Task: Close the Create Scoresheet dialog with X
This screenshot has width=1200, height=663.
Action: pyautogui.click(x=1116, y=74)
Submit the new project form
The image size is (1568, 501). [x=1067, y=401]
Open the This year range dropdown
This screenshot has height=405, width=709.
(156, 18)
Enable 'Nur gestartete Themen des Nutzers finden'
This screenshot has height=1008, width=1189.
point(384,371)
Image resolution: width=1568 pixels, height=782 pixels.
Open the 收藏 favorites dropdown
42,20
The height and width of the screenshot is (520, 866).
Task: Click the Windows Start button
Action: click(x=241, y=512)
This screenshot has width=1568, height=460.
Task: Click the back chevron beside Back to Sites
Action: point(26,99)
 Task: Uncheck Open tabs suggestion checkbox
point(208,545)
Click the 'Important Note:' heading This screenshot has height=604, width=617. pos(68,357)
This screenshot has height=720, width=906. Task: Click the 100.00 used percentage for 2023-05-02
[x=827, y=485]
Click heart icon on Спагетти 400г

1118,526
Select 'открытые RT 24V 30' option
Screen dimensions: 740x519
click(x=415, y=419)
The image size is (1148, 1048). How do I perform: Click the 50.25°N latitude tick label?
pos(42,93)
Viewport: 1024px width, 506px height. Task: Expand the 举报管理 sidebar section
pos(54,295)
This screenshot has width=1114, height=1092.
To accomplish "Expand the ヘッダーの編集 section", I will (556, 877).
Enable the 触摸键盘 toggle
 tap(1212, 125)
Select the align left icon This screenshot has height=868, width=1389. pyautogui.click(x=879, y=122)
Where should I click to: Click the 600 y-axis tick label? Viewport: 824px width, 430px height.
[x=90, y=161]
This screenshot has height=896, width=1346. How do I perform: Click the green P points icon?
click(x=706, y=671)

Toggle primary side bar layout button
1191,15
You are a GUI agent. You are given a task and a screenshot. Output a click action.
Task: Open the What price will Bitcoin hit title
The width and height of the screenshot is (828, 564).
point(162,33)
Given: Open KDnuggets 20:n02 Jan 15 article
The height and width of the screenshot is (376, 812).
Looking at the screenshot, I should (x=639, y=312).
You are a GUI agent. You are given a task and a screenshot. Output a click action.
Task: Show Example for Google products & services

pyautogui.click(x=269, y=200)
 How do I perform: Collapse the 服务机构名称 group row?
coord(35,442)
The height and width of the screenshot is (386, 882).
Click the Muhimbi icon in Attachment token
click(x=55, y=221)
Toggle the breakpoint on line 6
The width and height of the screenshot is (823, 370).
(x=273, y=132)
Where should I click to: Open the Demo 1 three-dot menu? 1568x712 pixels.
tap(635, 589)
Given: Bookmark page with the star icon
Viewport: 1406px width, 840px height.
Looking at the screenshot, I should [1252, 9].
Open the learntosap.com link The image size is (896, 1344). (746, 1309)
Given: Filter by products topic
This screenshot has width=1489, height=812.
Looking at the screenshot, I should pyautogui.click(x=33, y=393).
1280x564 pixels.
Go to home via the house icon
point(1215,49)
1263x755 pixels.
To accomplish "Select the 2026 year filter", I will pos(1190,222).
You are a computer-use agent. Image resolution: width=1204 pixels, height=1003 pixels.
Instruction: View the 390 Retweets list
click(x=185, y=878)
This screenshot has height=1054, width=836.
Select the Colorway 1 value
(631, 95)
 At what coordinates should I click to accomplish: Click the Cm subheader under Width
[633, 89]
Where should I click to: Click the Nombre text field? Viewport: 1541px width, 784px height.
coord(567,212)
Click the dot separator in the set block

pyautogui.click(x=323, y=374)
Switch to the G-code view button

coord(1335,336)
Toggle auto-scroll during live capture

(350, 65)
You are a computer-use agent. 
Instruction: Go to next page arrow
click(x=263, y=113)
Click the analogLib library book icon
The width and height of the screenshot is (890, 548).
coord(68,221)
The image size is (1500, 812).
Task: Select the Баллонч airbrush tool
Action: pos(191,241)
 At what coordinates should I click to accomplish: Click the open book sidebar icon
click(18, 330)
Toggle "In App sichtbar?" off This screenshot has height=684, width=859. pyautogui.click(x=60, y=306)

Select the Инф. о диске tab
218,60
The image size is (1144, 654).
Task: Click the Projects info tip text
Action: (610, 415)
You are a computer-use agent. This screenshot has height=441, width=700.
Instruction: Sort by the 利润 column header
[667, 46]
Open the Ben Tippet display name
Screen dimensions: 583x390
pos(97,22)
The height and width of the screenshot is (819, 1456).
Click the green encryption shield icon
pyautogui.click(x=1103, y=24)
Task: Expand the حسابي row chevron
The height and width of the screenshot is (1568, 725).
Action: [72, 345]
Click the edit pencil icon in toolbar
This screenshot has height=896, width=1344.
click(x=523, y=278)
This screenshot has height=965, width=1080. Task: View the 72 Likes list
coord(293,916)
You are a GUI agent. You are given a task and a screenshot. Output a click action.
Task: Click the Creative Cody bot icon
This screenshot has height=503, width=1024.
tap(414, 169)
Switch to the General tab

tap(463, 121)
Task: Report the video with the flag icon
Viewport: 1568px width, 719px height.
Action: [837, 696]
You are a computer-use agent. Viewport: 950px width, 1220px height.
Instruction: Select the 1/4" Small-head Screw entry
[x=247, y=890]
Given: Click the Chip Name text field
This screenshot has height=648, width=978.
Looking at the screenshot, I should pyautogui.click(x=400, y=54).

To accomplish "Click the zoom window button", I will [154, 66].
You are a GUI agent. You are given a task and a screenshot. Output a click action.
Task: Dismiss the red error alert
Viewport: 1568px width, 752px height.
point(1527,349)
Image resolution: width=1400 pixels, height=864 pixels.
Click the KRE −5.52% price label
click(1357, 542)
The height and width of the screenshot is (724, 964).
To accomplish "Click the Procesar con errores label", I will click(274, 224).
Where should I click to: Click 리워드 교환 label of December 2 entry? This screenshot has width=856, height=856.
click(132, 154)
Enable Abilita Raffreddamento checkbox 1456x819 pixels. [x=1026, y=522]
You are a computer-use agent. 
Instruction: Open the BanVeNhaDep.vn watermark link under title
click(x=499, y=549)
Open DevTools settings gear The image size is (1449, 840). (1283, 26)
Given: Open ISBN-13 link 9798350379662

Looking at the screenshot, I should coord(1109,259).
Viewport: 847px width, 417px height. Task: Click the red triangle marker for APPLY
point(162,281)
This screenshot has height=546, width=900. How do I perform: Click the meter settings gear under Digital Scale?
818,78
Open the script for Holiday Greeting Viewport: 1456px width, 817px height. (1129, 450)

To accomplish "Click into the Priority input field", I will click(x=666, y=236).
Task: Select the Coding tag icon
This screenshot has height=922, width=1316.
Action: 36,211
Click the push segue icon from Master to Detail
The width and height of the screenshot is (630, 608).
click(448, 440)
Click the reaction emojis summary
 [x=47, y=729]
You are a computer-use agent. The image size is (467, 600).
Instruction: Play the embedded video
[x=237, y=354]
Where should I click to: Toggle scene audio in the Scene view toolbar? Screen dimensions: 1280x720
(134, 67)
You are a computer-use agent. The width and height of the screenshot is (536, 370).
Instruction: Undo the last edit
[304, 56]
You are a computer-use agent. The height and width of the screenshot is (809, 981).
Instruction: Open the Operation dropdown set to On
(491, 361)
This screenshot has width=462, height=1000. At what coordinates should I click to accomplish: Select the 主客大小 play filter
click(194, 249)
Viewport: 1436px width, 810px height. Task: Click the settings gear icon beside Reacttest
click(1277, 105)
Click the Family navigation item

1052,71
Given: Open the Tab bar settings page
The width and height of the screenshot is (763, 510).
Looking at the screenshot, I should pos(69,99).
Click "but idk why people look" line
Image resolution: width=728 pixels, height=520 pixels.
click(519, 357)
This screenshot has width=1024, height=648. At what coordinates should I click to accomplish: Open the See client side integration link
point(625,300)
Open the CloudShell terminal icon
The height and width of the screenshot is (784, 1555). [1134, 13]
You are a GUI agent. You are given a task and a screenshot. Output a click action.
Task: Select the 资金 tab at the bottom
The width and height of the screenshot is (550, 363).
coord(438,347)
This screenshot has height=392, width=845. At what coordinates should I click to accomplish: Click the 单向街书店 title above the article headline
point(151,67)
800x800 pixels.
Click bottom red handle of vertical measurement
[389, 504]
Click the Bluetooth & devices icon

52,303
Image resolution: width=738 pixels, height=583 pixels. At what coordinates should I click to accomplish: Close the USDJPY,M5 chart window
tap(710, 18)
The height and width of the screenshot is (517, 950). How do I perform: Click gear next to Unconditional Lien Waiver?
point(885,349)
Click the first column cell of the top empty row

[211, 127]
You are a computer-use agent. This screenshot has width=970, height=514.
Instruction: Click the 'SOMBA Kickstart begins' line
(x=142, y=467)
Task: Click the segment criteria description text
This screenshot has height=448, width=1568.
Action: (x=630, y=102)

* **Set task**: Please reproduce the entries above word for word, from the line with "This screenshot has width=1024, height=648." to the line with "tap(710, 18)", both lines included.

* **Full output**:
This screenshot has width=1024, height=648. At what coordinates should I click to accomplish: Open the See client side integration link
point(625,300)
Open the CloudShell terminal icon
The height and width of the screenshot is (784, 1555). [1134, 13]
You are a GUI agent. You are given a task and a screenshot. Output a click action.
Task: Select the 资金 tab at the bottom
The width and height of the screenshot is (550, 363).
coord(438,347)
This screenshot has height=392, width=845. At what coordinates should I click to accomplish: Click the 单向街书店 title above the article headline
point(151,67)
800x800 pixels.
Click bottom red handle of vertical measurement
[389, 504]
Click the Bluetooth & devices icon

52,303
Image resolution: width=738 pixels, height=583 pixels. At what coordinates should I click to accomplish: Close the USDJPY,M5 chart window
tap(710, 18)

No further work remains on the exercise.